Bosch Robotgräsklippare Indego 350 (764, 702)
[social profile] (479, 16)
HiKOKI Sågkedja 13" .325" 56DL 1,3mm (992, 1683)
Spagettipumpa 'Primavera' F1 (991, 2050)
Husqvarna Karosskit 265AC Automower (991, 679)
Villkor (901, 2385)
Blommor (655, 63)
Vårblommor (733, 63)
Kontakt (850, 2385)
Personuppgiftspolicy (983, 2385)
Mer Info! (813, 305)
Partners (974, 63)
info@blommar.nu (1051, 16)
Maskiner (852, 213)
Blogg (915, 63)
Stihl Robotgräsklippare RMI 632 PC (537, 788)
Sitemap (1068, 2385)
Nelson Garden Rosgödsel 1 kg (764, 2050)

EXERCISE GOAL:
Where the word "Robotgräsklippare" appears in a line of the entries above, count that line; give only the number.

RESULT:
2